The Most Agonizing Pain – Part II

More than 30% of Americans will be diagnosed with shingles... The pain from shingles can last for years. And your risk of getting it increases as you age. So it's no wonder that our issue on shingles brought in dozens of questions and comments from our readers.

This topic clearly resonated with you all and we appreciate the feedback. Educating yourself is crucial. That's why we're dedicating this week's Q&A to more questions about both shingles and its vaccine.

What topics are you most concerned about right now? Sending your suggestions and concerns to [email protected].

Q: Do you recommend a shingles vaccine even if one has had chickenpox as a youth? – P.F.

A: Yes. If you had chickenpox, you still have the virus in your body. That virus also causes shingles. So if you had chickenpox, you're at risk for shingles. The vaccine cuts your risk of shingles by about half, and also reduces the chance of developing nerve pain known as postherpetic neuralgia.

Q: If you never had chickenpox, how can you be sure that you do not have the virus?
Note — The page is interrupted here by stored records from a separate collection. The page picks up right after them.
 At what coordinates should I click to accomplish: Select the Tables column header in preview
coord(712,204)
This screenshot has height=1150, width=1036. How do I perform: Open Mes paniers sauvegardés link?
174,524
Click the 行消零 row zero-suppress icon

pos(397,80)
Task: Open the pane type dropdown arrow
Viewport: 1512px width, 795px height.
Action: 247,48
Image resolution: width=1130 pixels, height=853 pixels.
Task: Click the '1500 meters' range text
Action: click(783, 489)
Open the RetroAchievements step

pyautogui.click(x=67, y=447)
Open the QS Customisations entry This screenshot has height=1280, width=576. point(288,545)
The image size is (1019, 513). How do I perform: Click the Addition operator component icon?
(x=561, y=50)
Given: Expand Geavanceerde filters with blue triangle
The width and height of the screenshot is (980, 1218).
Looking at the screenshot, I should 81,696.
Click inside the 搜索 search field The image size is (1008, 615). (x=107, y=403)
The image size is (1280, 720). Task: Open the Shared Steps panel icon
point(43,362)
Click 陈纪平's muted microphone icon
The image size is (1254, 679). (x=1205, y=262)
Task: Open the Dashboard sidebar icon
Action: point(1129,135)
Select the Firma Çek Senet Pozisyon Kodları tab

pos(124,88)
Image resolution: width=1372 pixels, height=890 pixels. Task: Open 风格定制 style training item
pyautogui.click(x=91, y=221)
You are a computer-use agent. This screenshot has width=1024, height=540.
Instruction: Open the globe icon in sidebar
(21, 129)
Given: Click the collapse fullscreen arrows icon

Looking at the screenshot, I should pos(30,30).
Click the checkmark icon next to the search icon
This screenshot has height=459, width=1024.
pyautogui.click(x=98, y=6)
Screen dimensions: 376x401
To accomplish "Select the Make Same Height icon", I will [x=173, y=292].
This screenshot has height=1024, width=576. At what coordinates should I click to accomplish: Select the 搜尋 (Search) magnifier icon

Can you get the shot without the virus? – R.L.

A: If you are unsure whether or not you had chickenpox or the chickenpox vaccine, talk to your doctor. He should recommend a viral test to see if you have antibodies to the chickenpox virus. If you had chickenpox or received the vaccine, your body will have these chickenpox-specific antibodies. If you were never exposed, you won't have any antibodies. If you don't have these antibodies, be very careful around children with chickenpox and around open blisters on shingles patients – you can contract chickenpox through both these forms.

And getting chickenpox as an adult is much worse than for children. Side effects like pneumonia complicate the disease in adults and recovery isn't as fast. In fact, adults are 25% more likely to die from chickenpox. The good news is that about 90% of adults over the age of 40 today did have chickenpox, even they don't remember it. If you want to be sure, ask for a viral test.

Q: I keep asking this question to a few different doctors and I don't get a straight answer. I had a mild case of shingles in my late 40s. I'm now 55 years old. Can a person get shingles more than once? – J.M.

A: Often people think that shingles only strikes once in a lifetime, but several studies (including this one) show it can appear more than once. The chance of recurrence is about 6%. However, your risk increases over time. The older you are, the more likely you are to develop shingles. Also, if you have a compromised immune system, you're more at risk for shingles.

Q: I was wondering how long a shingles vaccine is good for? – C.H.

A: The full protection of the vaccine usually lasts about five years. After that, the effectiveness wears off as you age. If you had your shot five or more years ago, talk to your doctor about whether or not you should get a second one.

Q: I appreciated your write-up on shingles. Have you found a shingles vaccine that can be used for patients who are taking Humira, Enbrel, or other such biologics that suppress the immune system? I understand that the current shingles vaccine is a "live vaccine" and therefore unsuitable for such patients (as opposed to the flu vaccine which is not live).

I believe Merck is doing a trial on a new shingles vaccine that is also "not live" and can be administered to these folks... Is this or other such "non live" vaccines near to receiving FDA approval? If not, any further suggestions for those who cannot take the current vaccine? – M.N.

A: I love when readers teach us something. Yes, the live vaccine currently offered (Zostavax) is not safe for anyone on immunosuppressant drugs. That includes Humira, Enbrel, or chemotherapy drugs. A live vaccine means you get a living sample of the virus to allow your body's immune system to build up resistance to it.

We read up on the new trials M.N. mentioned and found that GlaxoSmithKline is currently testing an inactivated vaccine on immunosuppressed patients. An inactivated vaccine means that they've taken the virus and killed it. Scientists then use parts of the virus – like its proteins – to build the vaccine. Live virus vaccines carry with them the chance that the introduced virus could trigger a full-blown version of the disease (one of the reasons you may get shingles right after getting the vaccine).

Inactivated viruses carry little risk of that happening because the virus in the vaccine is dead. However, the dead virus will elicit a weaker immune response, so you may not build full resistance with a single dose. If it's successful, their new vaccine could be available to folks who can't get the live version. We'll keep an eye on this story as it unfolds.